Your objective —
Reproduce the entries shown below only from the line with "Given: Expand the Property sidebar section" down to the line with "Click the TemplateMela", keeping both end lines and copying each one exactly.

(Provided information begins)

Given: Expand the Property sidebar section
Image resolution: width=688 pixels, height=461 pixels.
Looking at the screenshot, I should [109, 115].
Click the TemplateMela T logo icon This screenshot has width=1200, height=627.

(Provided information ends)
(Provided information begins)

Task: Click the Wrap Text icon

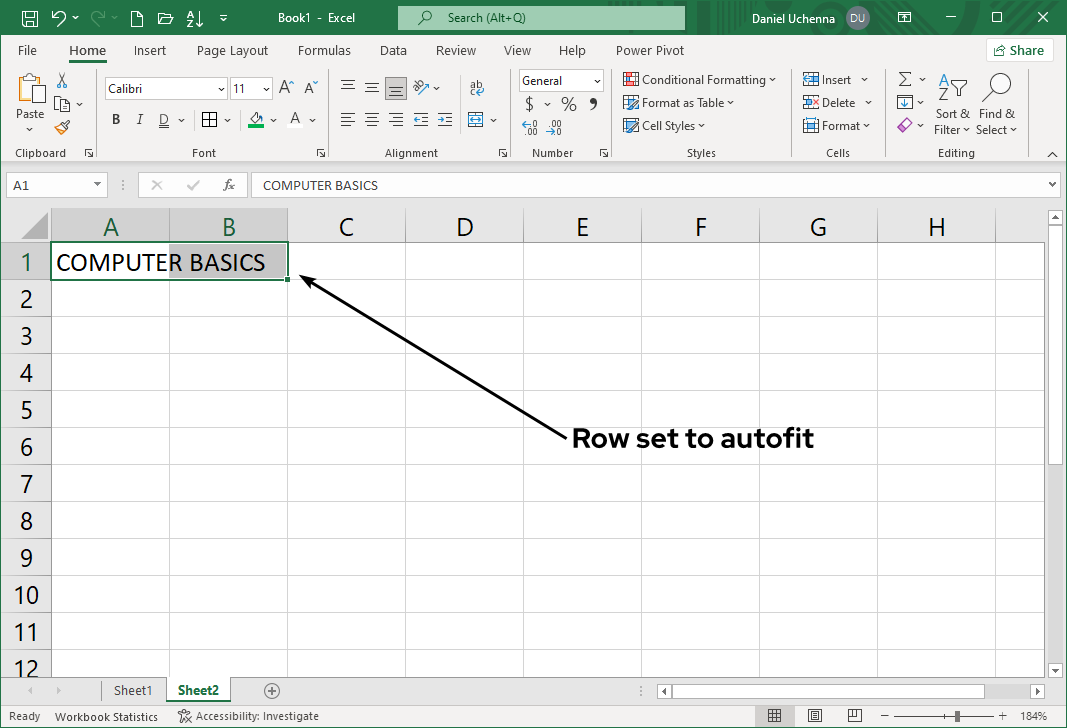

(Provided information ends)
(Provided information begins)

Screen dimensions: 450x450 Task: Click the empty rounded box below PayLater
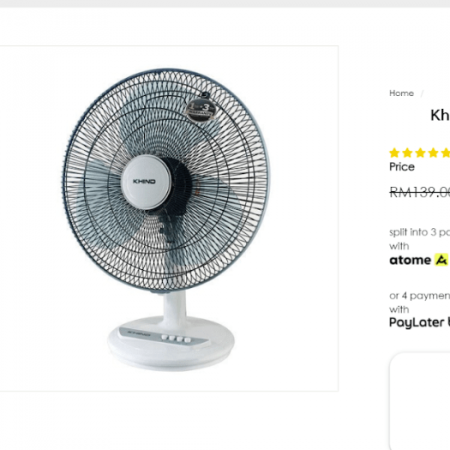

(Provided information ends)

Written answer —
Given: Expand the Property sidebar section
Image resolution: width=688 pixels, height=461 pixels.
Looking at the screenshot, I should [109, 115].
Click the TemplateMela T logo icon This screenshot has width=1200, height=627.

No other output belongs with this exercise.